Jacob “Yonder” Myers looking over the Blue Ridge Mountains from Devil’s Courthouse. Myers, born in 1998, will be hiking the Appalachian Trail in America and Ireland in 2020.

By Tyler Davis

Jacob “Yonder” Myers will be living up to his nickname when he hikes the Appalachian Trail in America – and Ireland – starting in February.

To raise money for Thorn, a nonprofit dedicated to ridding the internet of child sexual abuse, Myers is hiking the entirety of America’s Appalachian Trail before ending in Ireland.

Continuations of the Appalachian Trail exist in many countries as the International Appalachian Trail, formed in 1994. Countries with IAT walking trails include Greenland, Morocco, Portugal, France and Ireland.

Myers said he’ll be writing content for The Trek, a blog by and for outdoor enthusiasts, to document his journey and raise awareness for Thorn.

Thorn is a nonprofit founded in 2012 by actors Ashton Kutcher and Demi Moore to stop child sexual abuse on the internet.

“When I heard Thorn was a thing and what they were doing, I knew I wanted to get onboard,” said Myers, who works at Mica’s Restaurant and Pub in Sapphire Valley. “Now that I’m doing the hike, I think I have a platform to give to them. I can’t think of a more noble cause than saving children.”

Though his hike is for a good cause, Myers has personal reasons for taking on the journey.

He said his cousin tried to hike the Appalachian Trail but had to stop in the last 50 miles after becoming hypothermic.

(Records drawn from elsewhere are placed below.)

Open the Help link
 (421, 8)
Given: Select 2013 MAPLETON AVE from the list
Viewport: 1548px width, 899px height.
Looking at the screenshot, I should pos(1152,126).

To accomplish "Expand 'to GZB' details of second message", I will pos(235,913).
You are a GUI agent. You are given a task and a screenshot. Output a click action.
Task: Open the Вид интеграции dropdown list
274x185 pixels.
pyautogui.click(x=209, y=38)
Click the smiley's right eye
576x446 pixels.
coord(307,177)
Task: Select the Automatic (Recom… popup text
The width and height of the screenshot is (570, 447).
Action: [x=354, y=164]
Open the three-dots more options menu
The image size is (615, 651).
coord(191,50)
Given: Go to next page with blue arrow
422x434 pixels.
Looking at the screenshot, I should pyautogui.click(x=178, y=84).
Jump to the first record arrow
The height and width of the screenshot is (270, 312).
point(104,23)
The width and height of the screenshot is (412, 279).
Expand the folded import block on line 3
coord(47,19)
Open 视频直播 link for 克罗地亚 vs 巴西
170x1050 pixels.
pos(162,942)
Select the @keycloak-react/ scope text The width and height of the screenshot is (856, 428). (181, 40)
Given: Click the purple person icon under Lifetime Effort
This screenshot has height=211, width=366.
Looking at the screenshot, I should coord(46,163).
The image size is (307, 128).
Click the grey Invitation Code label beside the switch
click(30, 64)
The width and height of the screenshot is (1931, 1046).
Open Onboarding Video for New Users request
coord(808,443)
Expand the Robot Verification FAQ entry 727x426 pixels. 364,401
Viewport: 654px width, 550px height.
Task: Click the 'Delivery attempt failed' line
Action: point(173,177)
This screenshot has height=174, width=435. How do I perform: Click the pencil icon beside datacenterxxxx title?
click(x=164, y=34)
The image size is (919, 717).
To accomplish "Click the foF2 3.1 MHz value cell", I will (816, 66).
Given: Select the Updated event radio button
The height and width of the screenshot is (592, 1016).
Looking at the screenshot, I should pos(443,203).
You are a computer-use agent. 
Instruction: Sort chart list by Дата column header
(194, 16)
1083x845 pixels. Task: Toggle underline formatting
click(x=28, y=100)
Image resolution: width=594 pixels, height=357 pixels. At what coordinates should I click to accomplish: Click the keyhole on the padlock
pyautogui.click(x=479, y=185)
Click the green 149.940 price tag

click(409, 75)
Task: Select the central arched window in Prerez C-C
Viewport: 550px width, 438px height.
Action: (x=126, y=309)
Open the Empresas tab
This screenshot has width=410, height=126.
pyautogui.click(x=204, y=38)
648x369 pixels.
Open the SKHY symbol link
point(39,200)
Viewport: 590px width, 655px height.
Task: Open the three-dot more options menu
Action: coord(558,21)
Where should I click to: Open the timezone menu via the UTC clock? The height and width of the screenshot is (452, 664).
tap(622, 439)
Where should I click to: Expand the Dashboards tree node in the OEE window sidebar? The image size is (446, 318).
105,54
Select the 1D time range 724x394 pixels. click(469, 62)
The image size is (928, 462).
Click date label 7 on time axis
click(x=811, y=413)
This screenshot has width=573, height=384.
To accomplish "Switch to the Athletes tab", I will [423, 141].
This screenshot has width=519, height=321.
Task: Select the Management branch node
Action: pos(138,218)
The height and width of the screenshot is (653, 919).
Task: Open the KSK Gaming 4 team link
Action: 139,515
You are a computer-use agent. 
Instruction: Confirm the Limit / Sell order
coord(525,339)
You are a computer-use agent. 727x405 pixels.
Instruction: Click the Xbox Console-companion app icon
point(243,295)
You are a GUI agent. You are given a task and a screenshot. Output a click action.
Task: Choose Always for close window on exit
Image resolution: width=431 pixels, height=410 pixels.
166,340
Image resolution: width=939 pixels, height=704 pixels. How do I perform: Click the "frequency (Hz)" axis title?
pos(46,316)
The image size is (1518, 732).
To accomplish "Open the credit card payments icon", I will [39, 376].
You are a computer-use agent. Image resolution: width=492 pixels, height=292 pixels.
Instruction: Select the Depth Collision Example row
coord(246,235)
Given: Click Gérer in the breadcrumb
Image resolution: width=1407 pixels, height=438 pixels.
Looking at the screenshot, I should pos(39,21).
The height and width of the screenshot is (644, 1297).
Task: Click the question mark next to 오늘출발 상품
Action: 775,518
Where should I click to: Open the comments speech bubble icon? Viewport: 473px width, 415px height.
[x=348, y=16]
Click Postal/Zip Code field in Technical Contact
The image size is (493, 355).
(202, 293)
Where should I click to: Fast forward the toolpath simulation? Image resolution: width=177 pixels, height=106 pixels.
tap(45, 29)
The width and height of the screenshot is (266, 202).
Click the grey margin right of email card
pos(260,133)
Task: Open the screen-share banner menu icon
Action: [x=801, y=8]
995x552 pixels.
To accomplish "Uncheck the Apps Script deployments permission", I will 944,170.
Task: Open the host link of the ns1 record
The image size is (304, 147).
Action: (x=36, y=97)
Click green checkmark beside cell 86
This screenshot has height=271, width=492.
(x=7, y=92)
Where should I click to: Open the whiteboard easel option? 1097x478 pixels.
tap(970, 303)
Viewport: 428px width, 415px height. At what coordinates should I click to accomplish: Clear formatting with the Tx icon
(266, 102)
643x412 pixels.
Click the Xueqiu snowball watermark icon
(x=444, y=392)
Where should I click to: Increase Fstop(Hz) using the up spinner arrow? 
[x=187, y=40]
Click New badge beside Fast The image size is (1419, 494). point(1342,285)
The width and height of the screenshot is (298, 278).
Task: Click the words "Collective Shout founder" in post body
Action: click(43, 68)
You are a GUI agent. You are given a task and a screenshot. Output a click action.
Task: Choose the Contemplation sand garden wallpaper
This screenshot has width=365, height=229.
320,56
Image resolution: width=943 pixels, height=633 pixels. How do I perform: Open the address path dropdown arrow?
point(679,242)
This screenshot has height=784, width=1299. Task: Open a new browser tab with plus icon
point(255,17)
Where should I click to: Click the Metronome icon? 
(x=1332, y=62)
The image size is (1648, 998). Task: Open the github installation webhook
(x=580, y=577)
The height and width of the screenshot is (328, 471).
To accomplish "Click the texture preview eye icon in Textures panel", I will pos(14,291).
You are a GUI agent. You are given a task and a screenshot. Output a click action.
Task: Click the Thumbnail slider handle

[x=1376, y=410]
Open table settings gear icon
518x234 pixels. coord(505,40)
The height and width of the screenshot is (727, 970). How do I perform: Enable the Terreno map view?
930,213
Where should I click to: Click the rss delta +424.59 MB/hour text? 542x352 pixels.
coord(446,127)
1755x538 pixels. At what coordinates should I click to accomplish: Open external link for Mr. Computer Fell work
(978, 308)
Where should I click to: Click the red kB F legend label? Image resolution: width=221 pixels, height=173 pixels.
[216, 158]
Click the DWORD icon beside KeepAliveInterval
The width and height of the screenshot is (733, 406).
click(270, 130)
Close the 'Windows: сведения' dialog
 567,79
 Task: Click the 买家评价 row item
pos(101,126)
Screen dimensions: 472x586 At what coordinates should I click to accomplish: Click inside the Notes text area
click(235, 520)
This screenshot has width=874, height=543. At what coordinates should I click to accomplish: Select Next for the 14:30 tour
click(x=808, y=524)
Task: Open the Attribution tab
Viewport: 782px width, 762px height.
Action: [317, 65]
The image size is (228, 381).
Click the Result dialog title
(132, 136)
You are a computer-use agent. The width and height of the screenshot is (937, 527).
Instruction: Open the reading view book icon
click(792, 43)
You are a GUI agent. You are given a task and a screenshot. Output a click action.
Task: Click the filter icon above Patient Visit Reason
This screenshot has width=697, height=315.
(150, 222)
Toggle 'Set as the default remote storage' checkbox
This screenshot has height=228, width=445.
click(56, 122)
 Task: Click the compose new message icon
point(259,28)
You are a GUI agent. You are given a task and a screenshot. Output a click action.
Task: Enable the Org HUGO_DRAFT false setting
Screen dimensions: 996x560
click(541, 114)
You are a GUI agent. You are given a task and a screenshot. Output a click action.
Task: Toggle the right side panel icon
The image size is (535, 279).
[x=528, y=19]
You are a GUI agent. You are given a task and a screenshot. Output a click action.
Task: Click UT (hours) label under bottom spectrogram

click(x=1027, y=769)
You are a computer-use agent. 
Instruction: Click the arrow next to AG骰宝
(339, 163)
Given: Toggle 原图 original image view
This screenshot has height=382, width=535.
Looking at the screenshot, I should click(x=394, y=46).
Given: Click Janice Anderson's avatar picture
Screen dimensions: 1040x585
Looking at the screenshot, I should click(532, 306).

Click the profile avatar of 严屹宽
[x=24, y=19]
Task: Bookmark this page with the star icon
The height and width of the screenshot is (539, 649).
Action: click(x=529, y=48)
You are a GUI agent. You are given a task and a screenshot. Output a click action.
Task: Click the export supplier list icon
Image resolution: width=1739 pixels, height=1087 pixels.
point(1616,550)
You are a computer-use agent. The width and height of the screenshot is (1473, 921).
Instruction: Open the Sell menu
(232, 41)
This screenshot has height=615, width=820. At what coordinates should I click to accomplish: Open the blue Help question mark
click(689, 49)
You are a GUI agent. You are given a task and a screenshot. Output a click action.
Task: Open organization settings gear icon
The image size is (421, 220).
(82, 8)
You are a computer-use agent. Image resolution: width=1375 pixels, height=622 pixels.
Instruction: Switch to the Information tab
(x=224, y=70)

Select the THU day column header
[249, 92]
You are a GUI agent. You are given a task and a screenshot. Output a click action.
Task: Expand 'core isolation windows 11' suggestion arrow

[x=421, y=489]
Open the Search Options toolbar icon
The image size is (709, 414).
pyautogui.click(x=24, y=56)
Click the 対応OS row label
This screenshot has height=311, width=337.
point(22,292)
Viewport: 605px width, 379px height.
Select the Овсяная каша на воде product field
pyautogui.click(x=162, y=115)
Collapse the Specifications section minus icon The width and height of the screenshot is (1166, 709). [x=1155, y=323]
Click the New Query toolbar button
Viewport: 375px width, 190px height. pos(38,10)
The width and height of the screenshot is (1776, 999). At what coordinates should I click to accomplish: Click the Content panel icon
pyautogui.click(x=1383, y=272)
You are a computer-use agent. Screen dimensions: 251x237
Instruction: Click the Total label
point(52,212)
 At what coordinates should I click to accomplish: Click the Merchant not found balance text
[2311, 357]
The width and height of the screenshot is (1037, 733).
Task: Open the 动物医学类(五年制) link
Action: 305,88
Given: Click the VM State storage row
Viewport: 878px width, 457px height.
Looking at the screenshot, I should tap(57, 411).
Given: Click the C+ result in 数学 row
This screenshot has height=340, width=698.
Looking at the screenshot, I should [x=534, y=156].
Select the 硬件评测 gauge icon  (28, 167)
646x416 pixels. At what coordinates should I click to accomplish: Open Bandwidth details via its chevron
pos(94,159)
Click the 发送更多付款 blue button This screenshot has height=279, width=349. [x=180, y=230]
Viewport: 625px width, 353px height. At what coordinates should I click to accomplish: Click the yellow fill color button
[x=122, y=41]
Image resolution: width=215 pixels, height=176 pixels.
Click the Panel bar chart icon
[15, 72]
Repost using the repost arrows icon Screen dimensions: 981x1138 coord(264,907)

“I want to finish what he started, but it’s also a coming of age thing, personally,” Myers said. “For me, it’s a transitional period in my life. I’m looking forward to the challenges that come with tackling something like that.”

Myers said his current record is an 80-mile hike over four days. He predicts the nearly 2,500-mile journey will take around six and a half months.

“Adventure and thrill-seeking have always been a thing in the family,” Myers said. “I chose Ireland because of a long-time obsession with the country. I’m fond of the sound of Gaelic, and the Appalachians were settled by the Scots-Irish. The Irish section has sort of an ancestral appeal to me.”

It’s a common practice for hiking enthusiasts to choose a nickname, generally one that references a personality trait or life event.

Myers’ nickname “Yonder” comes from a conversation with his rock-climbing mentor, Mark Lassiter, a co-worker at Mica’s.

“I was closing up the bar and he was enjoying a drink after playing his set, and I said I was going to bring ‘yonder’ back,” Myers said. “For some reason, that brought him the most excitement in the world. I took on the name after I did the Foothills trail with my dad. We passed this hiker and asked her ‘How far to the campsite?’ She said, ‘Just over there.’ Three and half miles later, we finally made it. Now, for any vague amount of distance we say ‘Just over yonder.’”

No one has linked the entire International Appalachian Trail yet. Doing so would take the hiker across three continents.

Myers was excited about the prospect of such a hike.

“Oh my God, it’s a dream,” Myers said.